You want to write that story. You really, really want to write that story… but…
You just don’t know how to begin, how to actually put pen to paper, fingertips to keyboard and write the opening pages of your story. You’re ready, you’re sure, or maybe you’re not ready but you are looking for that ‘something’ to help you move forward.
Ideas are not are not books of any kind. They are not short stories, memoirs, biographies, screenplays, stage plays, magazine articles, or blog posts (and they are not products, services, or careers, either). Ideas are a place called Start, an insight, occasionally a solution, or a dream experienced while awake. Ideas are seeds of opportunity, with the potential to grow into something beautiful, meaningful, revolutionary, incendiary, lyrical, moving, or comical. They are flashes, glimpses of something that entices, a light from deep within a cave, sirens that beckon the curious and the explorer. Ideas are easy, words on paper are hard, especially for new or still learning writers (don’t be discouraged — it’s a lifelong process). Often when someone is made aware that I’m a writer there is some variation of the quick share: I have an idea for a book…
or I have a great idea for a movie…
and then, I just don’t know how to start…
I empathize. I’ve been there. Seeking information from someone who has that information — asking me, because I’m a writer — is a legitimate step in finding out how to begin. While I believe there are only a few absolutes in this world, I also believe that everyone carries a ‘book’ within them but few will actually write it.
I can’t guarantee that you will write anything at all after learning The Way to Begin’s process. I can’t chain you to a chair and shackle your wrists to your keyboard. But I can give you what you need to develop and understand your story and its characters, and clear away any obstacles that have prevented you, until now, from typing those first few pages.
I’ve been a professional writer, designer, and creative guy for over three decades. I’ve been very lucky and had some great opportunities. Over the course of my career I’ve created and written every form of story, nonfiction to fiction, corporate training guide to magazine cover story. This isn’t an attempt to impress you, it’s to assure you that: I’ve learned how to write; if I can learn, so can you; and I can teach you how to start writing a story.
New writers benefit the most from the The Way to Begin (although it can also assist any writer working through plotting or character challenges).

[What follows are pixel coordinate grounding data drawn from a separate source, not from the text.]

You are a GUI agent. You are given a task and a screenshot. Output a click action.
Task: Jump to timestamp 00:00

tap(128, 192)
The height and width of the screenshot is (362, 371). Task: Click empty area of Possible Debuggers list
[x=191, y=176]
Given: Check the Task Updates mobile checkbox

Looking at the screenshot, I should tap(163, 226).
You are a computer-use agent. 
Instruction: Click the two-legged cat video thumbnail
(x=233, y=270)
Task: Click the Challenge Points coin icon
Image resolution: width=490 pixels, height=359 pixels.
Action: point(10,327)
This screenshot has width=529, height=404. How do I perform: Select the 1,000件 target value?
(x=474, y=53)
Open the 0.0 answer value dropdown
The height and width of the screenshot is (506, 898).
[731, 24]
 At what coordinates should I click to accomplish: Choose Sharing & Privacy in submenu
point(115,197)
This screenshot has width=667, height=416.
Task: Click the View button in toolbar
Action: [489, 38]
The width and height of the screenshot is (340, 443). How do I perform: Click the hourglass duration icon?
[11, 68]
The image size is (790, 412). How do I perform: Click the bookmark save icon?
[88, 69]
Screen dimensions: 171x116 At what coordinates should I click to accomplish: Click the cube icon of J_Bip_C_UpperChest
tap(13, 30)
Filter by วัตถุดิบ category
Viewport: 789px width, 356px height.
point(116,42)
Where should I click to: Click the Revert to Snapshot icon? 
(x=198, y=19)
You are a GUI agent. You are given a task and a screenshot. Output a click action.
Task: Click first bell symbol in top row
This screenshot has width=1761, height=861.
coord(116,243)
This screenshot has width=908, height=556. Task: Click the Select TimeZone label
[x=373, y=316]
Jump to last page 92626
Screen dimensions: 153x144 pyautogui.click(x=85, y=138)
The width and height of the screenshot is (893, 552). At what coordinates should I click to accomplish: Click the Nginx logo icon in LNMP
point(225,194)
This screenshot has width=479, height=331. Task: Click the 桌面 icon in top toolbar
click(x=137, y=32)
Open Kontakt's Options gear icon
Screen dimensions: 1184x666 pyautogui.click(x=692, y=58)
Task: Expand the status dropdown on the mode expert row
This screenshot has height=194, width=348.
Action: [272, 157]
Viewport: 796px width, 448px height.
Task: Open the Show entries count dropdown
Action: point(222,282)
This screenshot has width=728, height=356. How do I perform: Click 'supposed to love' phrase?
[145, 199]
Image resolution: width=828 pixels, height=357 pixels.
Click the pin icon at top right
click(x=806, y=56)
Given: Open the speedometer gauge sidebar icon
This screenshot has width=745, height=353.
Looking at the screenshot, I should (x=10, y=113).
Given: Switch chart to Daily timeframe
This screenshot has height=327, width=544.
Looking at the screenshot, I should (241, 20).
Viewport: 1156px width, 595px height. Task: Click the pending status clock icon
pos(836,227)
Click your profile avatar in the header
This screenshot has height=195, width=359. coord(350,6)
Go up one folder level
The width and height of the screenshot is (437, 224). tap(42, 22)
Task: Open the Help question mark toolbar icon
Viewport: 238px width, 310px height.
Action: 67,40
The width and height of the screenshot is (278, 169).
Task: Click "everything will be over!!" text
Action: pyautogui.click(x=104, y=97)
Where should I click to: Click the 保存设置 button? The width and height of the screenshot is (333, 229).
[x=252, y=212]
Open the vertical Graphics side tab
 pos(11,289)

The process is a creative mix of logic, analysis, and imagination, but as in every endeavor it is only one important tool in what should be a lifetime of continually filling a writer’s toolbox. The Way to Begin should be one of many writing books on your physical and digital bookshelves, whether you’re just learning the basics of plot and character development, crafting dialog, and using active instead of passive writing, or are a bit more advanced.
Helping new writers achieve their important, rewarding ‘start’ is the major reason The Way to Begin exists at all. I began to develop it decades ago, teaching video production and scriptwriting in San Francisco. Class after class, when given the opportunity to choose a subject for their first documentary-type assignment, many students chose the same subjects.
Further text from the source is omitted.